Momentum Pictures later released it in the United Kingdom for DVD Region 2 territories on October 10, 2005. This edition of the film, the "Silver Anniversary Edition", features an anamorphic widescreen transfer at the film's 2.4:1 aspect ratio, both Dolby Digital and DTS 5.1 audio, the original Queen theatrical trailer, an audio commentary by director Mike Hodges, a second audio commentary from actor Brian Blessed, an interview with Mike Hodges, a photo slideshow and an original 1940s Serial, episode one of Flash Gordon Conquers the Universe.

Universal released the film on August 7, 2007, in North America and Region 1 territories once again. The new disc, entitled the "Savior of the Universe Edition", features a 2.35:1 anamorphic widescreen transfer and an English Dolby Digital 5.1 Surround track. Extras include an "Alex Ross on Flash Gordon" featurette in which world-renowned comic artist Alex Ross talks about the film and how it has inspired him in his life and work, a "Writing a Classic" featurette with screenwriter Lorenzo Semple Jr. and a Flash Gordon 1936 serial episode (chapter one of "The Planet of Peril").

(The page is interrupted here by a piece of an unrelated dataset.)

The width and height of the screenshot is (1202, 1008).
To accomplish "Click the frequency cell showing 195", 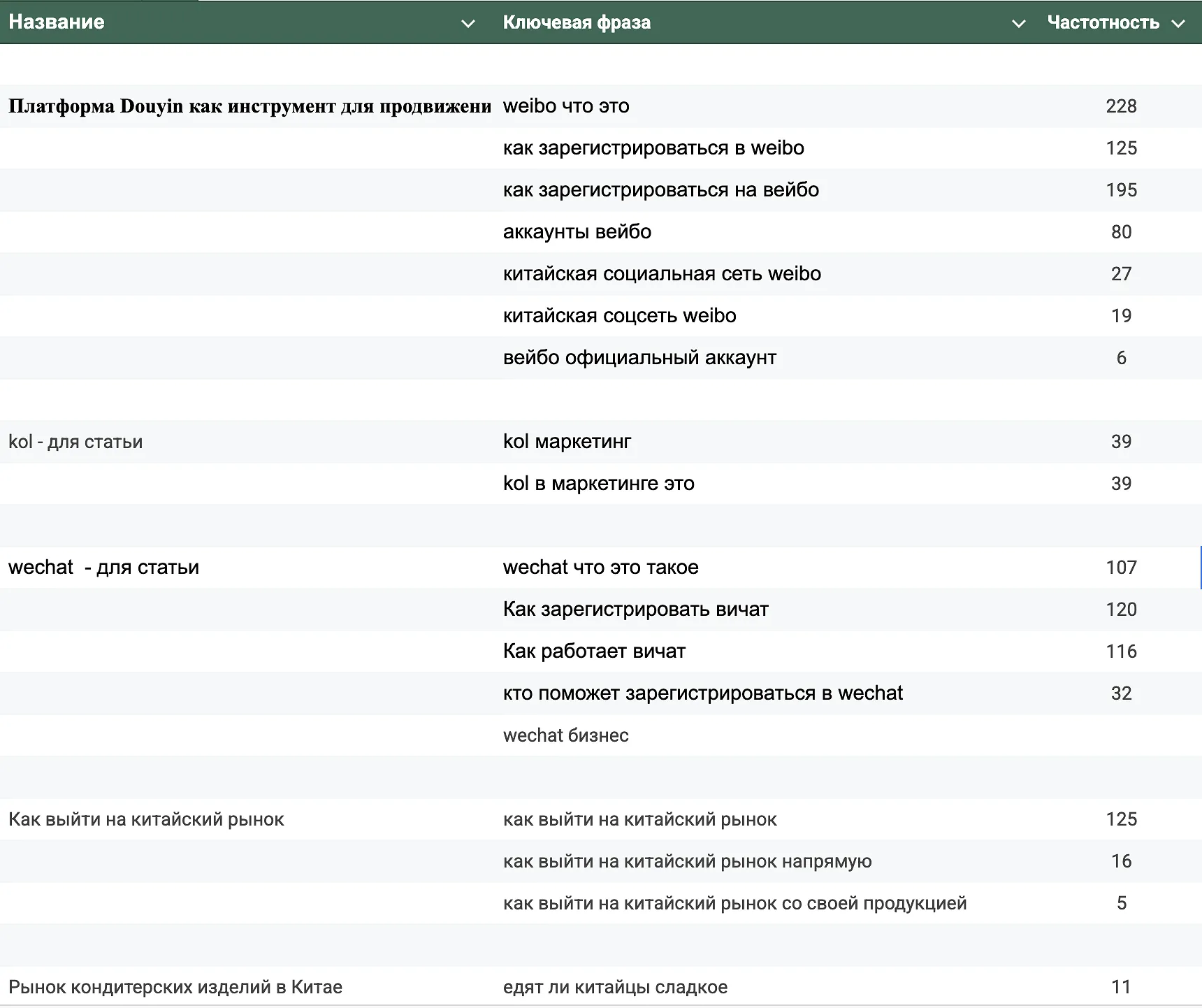I will click(x=1121, y=190).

===Defenders of the Earth===
US – BCI Eclipse LLC
- Defenders of the Earth – The Complete Series, Volume 1 (5 Discs) 33 Episodes
- Defenders of the Earth – The Complete Series, Volume 2 (5 Discs) 32 Episodes (Spring 2007)
UK – Hollywood DVD LTD
- Defenders of The Earth – The Story Begins
UK – Delta Music PLC
- Defenders of the Earth Movie (3 Discs)
- Defenders of the Earth Vol 1
- Defenders of the Earth Vol 2
- Defenders of the Earth Vol 3
- Defenders of the Earth Movie – Prince of Kro-Tan
- Defenders of the Earth Movie – Necklace of Oros
- Defenders of the Earth Movie – The Book of Mysteries
UK – Fabulous Films Ltd.
- Defenders of the Earth – The Complete Series

===Flash Gordon (1996)===
Lionsgate on September 21, 2004, released three 4-episode DVDs of Flash Gordon (1996) and Phantom 2040.
- Flash Gordon: Marooned on Mongo – The Animated Movie (97 minutes)

==Parodies==
Flesh Gordon (1974) is an American erotic science fiction adventure comedy film. It is an erotic spoof of the Universal Pictures Flash Gordon serials from the 1930s. The screenplay was written by Michael Benveniste, who also co-directed the film with Howard Ziehm. The cast includes Jason Williams, Suzanne Fields, and William Dennis Hunt. The film had an MPAA rating of X, but was also re-edited for a reduced rating of R. It has an original runtime of 78 minutes, and the unrated "collector's edition" release runs 90 minutes.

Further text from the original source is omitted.